Q: What is your view of family involvement in the special care nursery?
A: It’s much more important now than it was 50 years ago, as long as everyone practices proper hand-washing. When I first started out in the Delaware Hospital, mothers weren’t even allowed to go in in the preemie nursery. We were very afraid of infection. We couldn’t give antibiotics very well. Then technology came along and we could deliver antibiotics. To prevent infection, Dr. Margaret Handy taught us how to do proper nursing care, to put on a cap and gown and scrub up to the elbows, like a surgical scrub. We learned later that hand washing was really the key. The nursery staff was diligent but the consultants who came in — sometimes you had to smack their hands to remind them.
Q: Were you involved in a lot of research?
A: While developing the nursery, most research was done in other places, and we would pick up on it and learn from it. Later we began to do more research with partners, such as the University of Delaware. For example, we helped prove that babies do much better in an environment of quiet and low-intensity light, so we received much more space and were better able to emphasize those factors. For a while our nursery, which was designed by John Stefano, M.D., was thought to be the most up-to-date nursery in the country. But I think we’ll need more space again soon because the family needs to be more intensely involved in the baby’s care, and that requires more room.
Q: What other developments or issues still draw your interest?
A: One thing that interests me is infant head-cooling technology for babies with low Apgar scores.
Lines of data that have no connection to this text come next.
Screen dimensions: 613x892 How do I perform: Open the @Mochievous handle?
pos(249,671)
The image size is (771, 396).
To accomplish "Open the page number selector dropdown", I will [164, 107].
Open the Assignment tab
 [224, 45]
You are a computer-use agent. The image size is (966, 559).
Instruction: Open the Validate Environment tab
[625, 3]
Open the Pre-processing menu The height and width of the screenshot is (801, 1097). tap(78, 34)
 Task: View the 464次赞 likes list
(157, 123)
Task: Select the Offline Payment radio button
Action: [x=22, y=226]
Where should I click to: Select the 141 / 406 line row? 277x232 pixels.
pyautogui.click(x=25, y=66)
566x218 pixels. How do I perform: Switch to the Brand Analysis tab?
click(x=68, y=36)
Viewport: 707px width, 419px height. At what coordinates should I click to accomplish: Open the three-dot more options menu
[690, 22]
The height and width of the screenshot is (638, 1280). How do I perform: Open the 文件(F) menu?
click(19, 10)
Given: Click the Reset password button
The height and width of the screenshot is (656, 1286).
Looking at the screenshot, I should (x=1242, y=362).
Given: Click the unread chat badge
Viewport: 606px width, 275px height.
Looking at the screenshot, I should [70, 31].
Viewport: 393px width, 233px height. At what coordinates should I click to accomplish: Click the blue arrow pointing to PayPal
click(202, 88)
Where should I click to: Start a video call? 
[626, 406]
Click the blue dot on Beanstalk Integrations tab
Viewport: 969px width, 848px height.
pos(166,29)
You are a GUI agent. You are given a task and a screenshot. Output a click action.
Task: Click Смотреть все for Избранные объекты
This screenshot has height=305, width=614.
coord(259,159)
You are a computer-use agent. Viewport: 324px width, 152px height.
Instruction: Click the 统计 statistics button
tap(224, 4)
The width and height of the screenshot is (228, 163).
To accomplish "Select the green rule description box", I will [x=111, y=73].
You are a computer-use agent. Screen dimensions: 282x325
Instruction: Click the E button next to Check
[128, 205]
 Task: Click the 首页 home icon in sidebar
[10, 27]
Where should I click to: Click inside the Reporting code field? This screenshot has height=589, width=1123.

The discussion about this technology really gained attention from the clinical community as a brain and life-saving measure in 2007. Term babies who have low Apgar scores are carefully screened during the first six hours of life and if they meet criteria are cooled to slow their brain and body metabolism for the first three days of life. Another lifesaving program has been the Christiana Care Pediatric Hospitalists program, which allowed fully trained pediatricians to care for our babies and children while they are inpatients in labor and delivery, in collaboration with the private pediatricians in the community.
Another area that interests me is the importance of mother’s breast milk. We’ve known for a long time that mother’s milk was best for the baby — and premature babies. The Mother’s Milk Bank, which was started by Dr. Handy, is still one of the best systems, but it’s pretty old. I’ll be interested in seeing what the future brings. Ours was among the first five milk banks in the country, and it came about because of a Junior Board member, Mrs. Margaret Trentman. After she had her baby, she couldn’t produce her own milk and her baby couldn’t tolerate formulas. She found a milk bank in Boston and that is how we got started.
After the Mother’s Milk Bank started, we knew our babies were not having as much of the intestinal problems as other hospitals. Still, a lot of people back then thought it was a lot of bunk. Now nurseries everywhere want a supply of mother’s milk, and 60 – 70 percent are producing it in the nursery. We have a milk lab to take care of the milk and formulas for all the babies in the nursery, in sterile condition.